## begin DATA SUPPLIED

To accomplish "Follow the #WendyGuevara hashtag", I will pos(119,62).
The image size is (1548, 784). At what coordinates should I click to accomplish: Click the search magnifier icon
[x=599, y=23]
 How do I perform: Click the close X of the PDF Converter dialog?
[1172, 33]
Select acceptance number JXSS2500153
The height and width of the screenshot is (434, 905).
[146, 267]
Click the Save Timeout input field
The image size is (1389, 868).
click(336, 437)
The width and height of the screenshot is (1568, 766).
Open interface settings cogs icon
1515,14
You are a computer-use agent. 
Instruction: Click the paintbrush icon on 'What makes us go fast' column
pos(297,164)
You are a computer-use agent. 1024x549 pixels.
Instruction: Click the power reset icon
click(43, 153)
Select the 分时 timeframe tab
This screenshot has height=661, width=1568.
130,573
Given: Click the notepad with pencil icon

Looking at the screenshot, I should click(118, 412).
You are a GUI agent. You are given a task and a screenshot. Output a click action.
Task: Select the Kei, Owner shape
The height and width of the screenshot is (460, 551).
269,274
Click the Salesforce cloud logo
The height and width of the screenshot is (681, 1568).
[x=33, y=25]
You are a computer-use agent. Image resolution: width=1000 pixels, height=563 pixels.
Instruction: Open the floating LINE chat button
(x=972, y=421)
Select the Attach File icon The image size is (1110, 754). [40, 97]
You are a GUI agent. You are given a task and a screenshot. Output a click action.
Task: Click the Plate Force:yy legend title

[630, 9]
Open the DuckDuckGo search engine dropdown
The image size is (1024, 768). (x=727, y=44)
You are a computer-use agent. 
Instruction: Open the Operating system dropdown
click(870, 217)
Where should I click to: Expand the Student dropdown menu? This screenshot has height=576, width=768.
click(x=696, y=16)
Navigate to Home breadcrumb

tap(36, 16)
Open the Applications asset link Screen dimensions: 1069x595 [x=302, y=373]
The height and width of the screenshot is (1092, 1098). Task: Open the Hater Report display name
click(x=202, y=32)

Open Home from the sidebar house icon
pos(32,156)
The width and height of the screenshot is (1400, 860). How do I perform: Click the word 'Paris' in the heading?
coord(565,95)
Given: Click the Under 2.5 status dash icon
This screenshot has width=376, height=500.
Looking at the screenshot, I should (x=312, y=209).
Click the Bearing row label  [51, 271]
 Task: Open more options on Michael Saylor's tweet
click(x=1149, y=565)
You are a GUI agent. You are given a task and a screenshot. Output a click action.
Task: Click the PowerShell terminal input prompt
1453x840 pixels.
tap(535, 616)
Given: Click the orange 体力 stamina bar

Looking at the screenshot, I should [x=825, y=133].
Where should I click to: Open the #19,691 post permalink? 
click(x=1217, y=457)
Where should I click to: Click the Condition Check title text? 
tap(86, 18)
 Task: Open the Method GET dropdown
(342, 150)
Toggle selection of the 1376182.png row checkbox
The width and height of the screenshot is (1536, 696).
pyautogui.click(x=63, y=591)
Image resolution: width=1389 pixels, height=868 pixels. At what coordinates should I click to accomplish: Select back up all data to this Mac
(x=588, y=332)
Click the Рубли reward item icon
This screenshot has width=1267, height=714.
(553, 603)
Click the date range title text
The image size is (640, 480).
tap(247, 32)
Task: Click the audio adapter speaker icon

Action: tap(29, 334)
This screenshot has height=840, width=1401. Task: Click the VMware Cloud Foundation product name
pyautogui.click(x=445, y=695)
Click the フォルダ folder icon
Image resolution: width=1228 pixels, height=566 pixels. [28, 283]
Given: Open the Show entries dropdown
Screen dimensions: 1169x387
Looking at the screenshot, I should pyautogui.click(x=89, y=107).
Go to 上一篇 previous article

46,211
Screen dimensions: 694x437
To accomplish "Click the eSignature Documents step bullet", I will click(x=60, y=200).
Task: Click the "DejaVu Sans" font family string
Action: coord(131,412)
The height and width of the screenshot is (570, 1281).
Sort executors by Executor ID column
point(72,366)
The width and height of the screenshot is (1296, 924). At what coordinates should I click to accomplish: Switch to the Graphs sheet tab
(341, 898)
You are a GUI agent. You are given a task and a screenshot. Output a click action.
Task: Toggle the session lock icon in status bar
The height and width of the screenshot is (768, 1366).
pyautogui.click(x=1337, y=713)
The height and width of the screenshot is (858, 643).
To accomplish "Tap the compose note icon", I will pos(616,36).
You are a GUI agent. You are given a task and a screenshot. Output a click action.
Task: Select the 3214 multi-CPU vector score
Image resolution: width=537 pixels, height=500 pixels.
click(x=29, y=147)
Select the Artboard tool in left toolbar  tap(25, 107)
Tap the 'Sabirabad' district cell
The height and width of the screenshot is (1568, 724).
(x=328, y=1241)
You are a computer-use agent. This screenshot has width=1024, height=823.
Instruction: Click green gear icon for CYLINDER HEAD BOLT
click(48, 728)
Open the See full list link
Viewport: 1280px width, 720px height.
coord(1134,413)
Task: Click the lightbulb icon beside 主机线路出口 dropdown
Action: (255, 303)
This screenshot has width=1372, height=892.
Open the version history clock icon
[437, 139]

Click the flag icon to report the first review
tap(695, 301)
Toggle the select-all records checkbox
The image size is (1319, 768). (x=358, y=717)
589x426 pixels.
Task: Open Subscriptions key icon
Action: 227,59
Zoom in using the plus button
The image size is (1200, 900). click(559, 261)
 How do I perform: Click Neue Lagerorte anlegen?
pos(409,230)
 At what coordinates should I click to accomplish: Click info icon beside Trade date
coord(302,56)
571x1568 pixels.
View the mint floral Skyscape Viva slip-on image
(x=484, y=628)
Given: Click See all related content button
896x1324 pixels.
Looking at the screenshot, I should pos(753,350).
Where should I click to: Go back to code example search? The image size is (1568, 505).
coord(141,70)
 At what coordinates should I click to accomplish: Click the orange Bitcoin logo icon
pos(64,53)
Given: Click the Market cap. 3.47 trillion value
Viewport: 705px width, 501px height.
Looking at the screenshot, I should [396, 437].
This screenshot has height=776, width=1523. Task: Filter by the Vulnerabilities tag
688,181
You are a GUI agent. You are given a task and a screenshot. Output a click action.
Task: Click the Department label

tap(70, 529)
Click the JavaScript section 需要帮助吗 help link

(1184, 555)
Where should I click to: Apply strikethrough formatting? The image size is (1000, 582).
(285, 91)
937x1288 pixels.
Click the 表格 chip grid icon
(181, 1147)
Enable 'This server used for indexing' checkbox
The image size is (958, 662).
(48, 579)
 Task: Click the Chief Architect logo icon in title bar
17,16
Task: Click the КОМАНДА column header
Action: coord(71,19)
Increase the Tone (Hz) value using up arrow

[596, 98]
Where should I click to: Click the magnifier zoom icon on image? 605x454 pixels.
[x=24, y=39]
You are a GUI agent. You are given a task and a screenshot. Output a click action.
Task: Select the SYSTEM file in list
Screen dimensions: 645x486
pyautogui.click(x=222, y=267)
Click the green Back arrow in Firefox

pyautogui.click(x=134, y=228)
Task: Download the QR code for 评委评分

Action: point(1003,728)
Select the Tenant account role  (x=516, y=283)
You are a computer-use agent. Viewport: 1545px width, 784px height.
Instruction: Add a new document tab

## end DATA SUPPLIED

Reproduce every line of the records above exactly, without changing anything.

To accomplish "Follow the #WendyGuevara hashtag", I will pos(119,62).
The image size is (1548, 784). At what coordinates should I click to accomplish: Click the search magnifier icon
[x=599, y=23]
 How do I perform: Click the close X of the PDF Converter dialog?
[1172, 33]
Select acceptance number JXSS2500153
The height and width of the screenshot is (434, 905).
[146, 267]
Click the Save Timeout input field
The image size is (1389, 868).
click(336, 437)
The width and height of the screenshot is (1568, 766).
Open interface settings cogs icon
1515,14
You are a computer-use agent. 
Instruction: Click the paintbrush icon on 'What makes us go fast' column
pos(297,164)
You are a computer-use agent. 1024x549 pixels.
Instruction: Click the power reset icon
click(43, 153)
Select the 分时 timeframe tab
This screenshot has height=661, width=1568.
130,573
Given: Click the notepad with pencil icon

Looking at the screenshot, I should click(118, 412).
You are a GUI agent. You are given a task and a screenshot. Output a click action.
Task: Select the Kei, Owner shape
The height and width of the screenshot is (460, 551).
269,274
Click the Salesforce cloud logo
The height and width of the screenshot is (681, 1568).
[x=33, y=25]
You are a computer-use agent. Image resolution: width=1000 pixels, height=563 pixels.
Instruction: Open the floating LINE chat button
(x=972, y=421)
Select the Attach File icon The image size is (1110, 754). [40, 97]
You are a GUI agent. You are given a task and a screenshot. Output a click action.
Task: Click the Plate Force:yy legend title

[630, 9]
Open the DuckDuckGo search engine dropdown
The image size is (1024, 768). (x=727, y=44)
You are a computer-use agent. 
Instruction: Open the Operating system dropdown
click(870, 217)
Where should I click to: Expand the Student dropdown menu? This screenshot has height=576, width=768.
click(x=696, y=16)
Navigate to Home breadcrumb

tap(36, 16)
Open the Applications asset link Screen dimensions: 1069x595 [x=302, y=373]
The height and width of the screenshot is (1092, 1098). Task: Open the Hater Report display name
click(x=202, y=32)

Open Home from the sidebar house icon
pos(32,156)
The width and height of the screenshot is (1400, 860). How do I perform: Click the word 'Paris' in the heading?
coord(565,95)
Given: Click the Under 2.5 status dash icon
This screenshot has width=376, height=500.
Looking at the screenshot, I should (x=312, y=209).
Click the Bearing row label  [51, 271]
 Task: Open more options on Michael Saylor's tweet
click(x=1149, y=565)
You are a GUI agent. You are given a task and a screenshot. Output a click action.
Task: Click the PowerShell terminal input prompt
1453x840 pixels.
tap(535, 616)
Given: Click the orange 体力 stamina bar

Looking at the screenshot, I should [x=825, y=133].
Where should I click to: Open the #19,691 post permalink? 
click(x=1217, y=457)
Where should I click to: Click the Condition Check title text? 
tap(86, 18)
 Task: Open the Method GET dropdown
(342, 150)
Toggle selection of the 1376182.png row checkbox
The width and height of the screenshot is (1536, 696).
pyautogui.click(x=63, y=591)
Image resolution: width=1389 pixels, height=868 pixels. At what coordinates should I click to accomplish: Select back up all data to this Mac
(x=588, y=332)
Click the Рубли reward item icon
This screenshot has width=1267, height=714.
(553, 603)
Click the date range title text
The image size is (640, 480).
tap(247, 32)
Task: Click the audio adapter speaker icon

Action: tap(29, 334)
This screenshot has height=840, width=1401. Task: Click the VMware Cloud Foundation product name
pyautogui.click(x=445, y=695)
Click the フォルダ folder icon
Image resolution: width=1228 pixels, height=566 pixels. [28, 283]
Given: Open the Show entries dropdown
Screen dimensions: 1169x387
Looking at the screenshot, I should pyautogui.click(x=89, y=107).
Go to 上一篇 previous article

46,211
Screen dimensions: 694x437
To accomplish "Click the eSignature Documents step bullet", I will click(x=60, y=200).
Task: Click the "DejaVu Sans" font family string
Action: coord(131,412)
The height and width of the screenshot is (570, 1281).
Sort executors by Executor ID column
point(72,366)
The width and height of the screenshot is (1296, 924). At what coordinates should I click to accomplish: Switch to the Graphs sheet tab
(341, 898)
You are a GUI agent. You are given a task and a screenshot. Output a click action.
Task: Toggle the session lock icon in status bar
The height and width of the screenshot is (768, 1366).
pyautogui.click(x=1337, y=713)
The height and width of the screenshot is (858, 643).
To accomplish "Tap the compose note icon", I will pos(616,36).
You are a GUI agent. You are given a task and a screenshot. Output a click action.
Task: Select the 3214 multi-CPU vector score
Image resolution: width=537 pixels, height=500 pixels.
click(x=29, y=147)
Select the Artboard tool in left toolbar  tap(25, 107)
Tap the 'Sabirabad' district cell
The height and width of the screenshot is (1568, 724).
(x=328, y=1241)
You are a computer-use agent. This screenshot has width=1024, height=823.
Instruction: Click green gear icon for CYLINDER HEAD BOLT
click(48, 728)
Open the See full list link
Viewport: 1280px width, 720px height.
coord(1134,413)
Task: Click the lightbulb icon beside 主机线路出口 dropdown
Action: (255, 303)
This screenshot has width=1372, height=892.
Open the version history clock icon
[437, 139]

Click the flag icon to report the first review
tap(695, 301)
Toggle the select-all records checkbox
The image size is (1319, 768). (x=358, y=717)
589x426 pixels.
Task: Open Subscriptions key icon
Action: 227,59
Zoom in using the plus button
The image size is (1200, 900). click(559, 261)
 How do I perform: Click Neue Lagerorte anlegen?
pos(409,230)
 At what coordinates should I click to accomplish: Click info icon beside Trade date
coord(302,56)
571x1568 pixels.
View the mint floral Skyscape Viva slip-on image
(x=484, y=628)
Given: Click See all related content button
896x1324 pixels.
Looking at the screenshot, I should pos(753,350).
Where should I click to: Go back to code example search? The image size is (1568, 505).
coord(141,70)
 At what coordinates should I click to accomplish: Click the orange Bitcoin logo icon
pos(64,53)
Given: Click the Market cap. 3.47 trillion value
Viewport: 705px width, 501px height.
Looking at the screenshot, I should [396, 437].
This screenshot has height=776, width=1523. Task: Filter by the Vulnerabilities tag
688,181
You are a GUI agent. You are given a task and a screenshot. Output a click action.
Task: Click the Department label

tap(70, 529)
Click the JavaScript section 需要帮助吗 help link

(1184, 555)
Where should I click to: Apply strikethrough formatting? The image size is (1000, 582).
(285, 91)
937x1288 pixels.
Click the 表格 chip grid icon
(181, 1147)
Enable 'This server used for indexing' checkbox
The image size is (958, 662).
(48, 579)
 Task: Click the Chief Architect logo icon in title bar
17,16
Task: Click the КОМАНДА column header
Action: coord(71,19)
Increase the Tone (Hz) value using up arrow

[596, 98]
Where should I click to: Click the magnifier zoom icon on image? 605x454 pixels.
[x=24, y=39]
You are a GUI agent. You are given a task and a screenshot. Output a click action.
Task: Select the SYSTEM file in list
Screen dimensions: 645x486
pyautogui.click(x=222, y=267)
Click the green Back arrow in Firefox

pyautogui.click(x=134, y=228)
Task: Download the QR code for 评委评分

Action: point(1003,728)
Select the Tenant account role  (x=516, y=283)
You are a computer-use agent. Viewport: 1545px width, 784px height.
Instruction: Add a new document tab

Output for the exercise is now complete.